■ Task prompt
The answer must restate every record word for word.

Records contained in a dataset:
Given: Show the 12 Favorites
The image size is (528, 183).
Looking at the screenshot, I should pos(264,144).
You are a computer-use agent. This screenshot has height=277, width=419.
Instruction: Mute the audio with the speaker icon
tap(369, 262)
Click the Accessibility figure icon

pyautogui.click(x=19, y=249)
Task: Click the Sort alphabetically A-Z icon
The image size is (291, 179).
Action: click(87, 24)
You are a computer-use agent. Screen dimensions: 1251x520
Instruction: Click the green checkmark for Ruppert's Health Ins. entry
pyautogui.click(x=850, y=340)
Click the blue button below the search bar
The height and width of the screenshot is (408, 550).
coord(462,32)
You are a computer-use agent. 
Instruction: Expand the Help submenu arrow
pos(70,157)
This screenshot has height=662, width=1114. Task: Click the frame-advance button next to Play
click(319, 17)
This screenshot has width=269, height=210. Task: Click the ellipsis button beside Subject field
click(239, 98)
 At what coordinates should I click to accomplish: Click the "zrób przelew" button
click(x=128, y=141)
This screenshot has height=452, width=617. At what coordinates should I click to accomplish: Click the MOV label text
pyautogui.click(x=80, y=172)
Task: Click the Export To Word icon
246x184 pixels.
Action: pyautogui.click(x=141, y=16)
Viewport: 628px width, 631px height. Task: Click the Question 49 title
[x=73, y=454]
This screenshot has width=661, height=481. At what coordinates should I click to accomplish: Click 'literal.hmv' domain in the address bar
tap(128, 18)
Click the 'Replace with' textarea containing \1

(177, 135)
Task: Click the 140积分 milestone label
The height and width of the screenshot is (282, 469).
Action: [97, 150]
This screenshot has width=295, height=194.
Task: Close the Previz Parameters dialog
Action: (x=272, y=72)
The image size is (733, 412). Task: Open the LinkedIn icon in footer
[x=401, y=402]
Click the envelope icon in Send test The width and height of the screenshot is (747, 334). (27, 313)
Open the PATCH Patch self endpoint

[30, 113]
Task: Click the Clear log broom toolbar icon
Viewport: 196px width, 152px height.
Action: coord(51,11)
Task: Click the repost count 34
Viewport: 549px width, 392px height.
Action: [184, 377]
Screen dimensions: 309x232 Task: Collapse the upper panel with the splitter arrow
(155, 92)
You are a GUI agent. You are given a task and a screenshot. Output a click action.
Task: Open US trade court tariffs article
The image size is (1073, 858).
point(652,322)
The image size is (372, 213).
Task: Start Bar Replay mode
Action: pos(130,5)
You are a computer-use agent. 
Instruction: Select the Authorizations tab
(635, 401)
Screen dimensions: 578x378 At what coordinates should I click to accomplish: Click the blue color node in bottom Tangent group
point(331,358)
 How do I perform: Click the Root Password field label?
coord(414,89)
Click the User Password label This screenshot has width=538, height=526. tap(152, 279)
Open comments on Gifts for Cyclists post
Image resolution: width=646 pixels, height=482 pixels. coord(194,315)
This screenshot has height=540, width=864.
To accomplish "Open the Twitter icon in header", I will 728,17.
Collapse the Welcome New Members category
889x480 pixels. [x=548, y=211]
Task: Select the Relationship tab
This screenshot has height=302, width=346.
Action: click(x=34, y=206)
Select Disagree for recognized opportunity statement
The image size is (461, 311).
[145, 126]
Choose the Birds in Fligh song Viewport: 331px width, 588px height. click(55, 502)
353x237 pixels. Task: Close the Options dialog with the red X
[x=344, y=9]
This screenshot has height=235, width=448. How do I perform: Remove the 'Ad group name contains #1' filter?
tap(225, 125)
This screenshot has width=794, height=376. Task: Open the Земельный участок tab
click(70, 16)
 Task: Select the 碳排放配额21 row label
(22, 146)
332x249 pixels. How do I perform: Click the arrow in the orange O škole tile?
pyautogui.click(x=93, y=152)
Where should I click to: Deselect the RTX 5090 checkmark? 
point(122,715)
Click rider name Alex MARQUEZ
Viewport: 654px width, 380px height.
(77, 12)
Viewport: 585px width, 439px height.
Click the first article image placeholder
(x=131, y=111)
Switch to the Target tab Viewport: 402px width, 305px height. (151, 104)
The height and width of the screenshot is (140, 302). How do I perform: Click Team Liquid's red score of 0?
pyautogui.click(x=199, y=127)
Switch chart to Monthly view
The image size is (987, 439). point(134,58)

■ Response to this task
Given: Show the 12 Favorites
The image size is (528, 183).
Looking at the screenshot, I should pos(264,144).
You are a computer-use agent. This screenshot has height=277, width=419.
Instruction: Mute the audio with the speaker icon
tap(369, 262)
Click the Accessibility figure icon

pyautogui.click(x=19, y=249)
Task: Click the Sort alphabetically A-Z icon
The image size is (291, 179).
Action: click(87, 24)
You are a computer-use agent. Screen dimensions: 1251x520
Instruction: Click the green checkmark for Ruppert's Health Ins. entry
pyautogui.click(x=850, y=340)
Click the blue button below the search bar
The height and width of the screenshot is (408, 550).
coord(462,32)
You are a computer-use agent. 
Instruction: Expand the Help submenu arrow
pos(70,157)
This screenshot has height=662, width=1114. Task: Click the frame-advance button next to Play
click(319, 17)
This screenshot has width=269, height=210. Task: Click the ellipsis button beside Subject field
click(239, 98)
 At what coordinates should I click to accomplish: Click the "zrób przelew" button
click(x=128, y=141)
This screenshot has height=452, width=617. At what coordinates should I click to accomplish: Click the MOV label text
pyautogui.click(x=80, y=172)
Task: Click the Export To Word icon
246x184 pixels.
Action: pyautogui.click(x=141, y=16)
Viewport: 628px width, 631px height. Task: Click the Question 49 title
[x=73, y=454]
This screenshot has width=661, height=481. At what coordinates should I click to accomplish: Click 'literal.hmv' domain in the address bar
tap(128, 18)
Click the 'Replace with' textarea containing \1

(177, 135)
Task: Click the 140积分 milestone label
The height and width of the screenshot is (282, 469).
Action: [97, 150]
This screenshot has width=295, height=194.
Task: Close the Previz Parameters dialog
Action: (x=272, y=72)
The image size is (733, 412). Task: Open the LinkedIn icon in footer
[x=401, y=402]
Click the envelope icon in Send test The width and height of the screenshot is (747, 334). (27, 313)
Open the PATCH Patch self endpoint

[30, 113]
Task: Click the Clear log broom toolbar icon
Viewport: 196px width, 152px height.
Action: coord(51,11)
Task: Click the repost count 34
Viewport: 549px width, 392px height.
Action: [184, 377]
Screen dimensions: 309x232 Task: Collapse the upper panel with the splitter arrow
(155, 92)
You are a GUI agent. You are given a task and a screenshot. Output a click action.
Task: Open US trade court tariffs article
The image size is (1073, 858).
point(652,322)
The image size is (372, 213).
Task: Start Bar Replay mode
Action: pos(130,5)
You are a computer-use agent. 
Instruction: Select the Authorizations tab
(635, 401)
Screen dimensions: 578x378 At what coordinates should I click to accomplish: Click the blue color node in bottom Tangent group
point(331,358)
 How do I perform: Click the Root Password field label?
coord(414,89)
Click the User Password label This screenshot has width=538, height=526. tap(152, 279)
Open comments on Gifts for Cyclists post
Image resolution: width=646 pixels, height=482 pixels. coord(194,315)
This screenshot has height=540, width=864.
To accomplish "Open the Twitter icon in header", I will 728,17.
Collapse the Welcome New Members category
889x480 pixels. [x=548, y=211]
Task: Select the Relationship tab
This screenshot has height=302, width=346.
Action: click(x=34, y=206)
Select Disagree for recognized opportunity statement
The image size is (461, 311).
[145, 126]
Choose the Birds in Fligh song Viewport: 331px width, 588px height. click(55, 502)
353x237 pixels. Task: Close the Options dialog with the red X
[x=344, y=9]
This screenshot has height=235, width=448. How do I perform: Remove the 'Ad group name contains #1' filter?
tap(225, 125)
This screenshot has width=794, height=376. Task: Open the Земельный участок tab
click(70, 16)
 Task: Select the 碳排放配额21 row label
(22, 146)
332x249 pixels. How do I perform: Click the arrow in the orange O škole tile?
pyautogui.click(x=93, y=152)
Where should I click to: Deselect the RTX 5090 checkmark? 
point(122,715)
Click rider name Alex MARQUEZ
Viewport: 654px width, 380px height.
(77, 12)
Viewport: 585px width, 439px height.
Click the first article image placeholder
(x=131, y=111)
Switch to the Target tab Viewport: 402px width, 305px height. (151, 104)
The height and width of the screenshot is (140, 302). How do I perform: Click Team Liquid's red score of 0?
pyautogui.click(x=199, y=127)
Switch chart to Monthly view
The image size is (987, 439). point(134,58)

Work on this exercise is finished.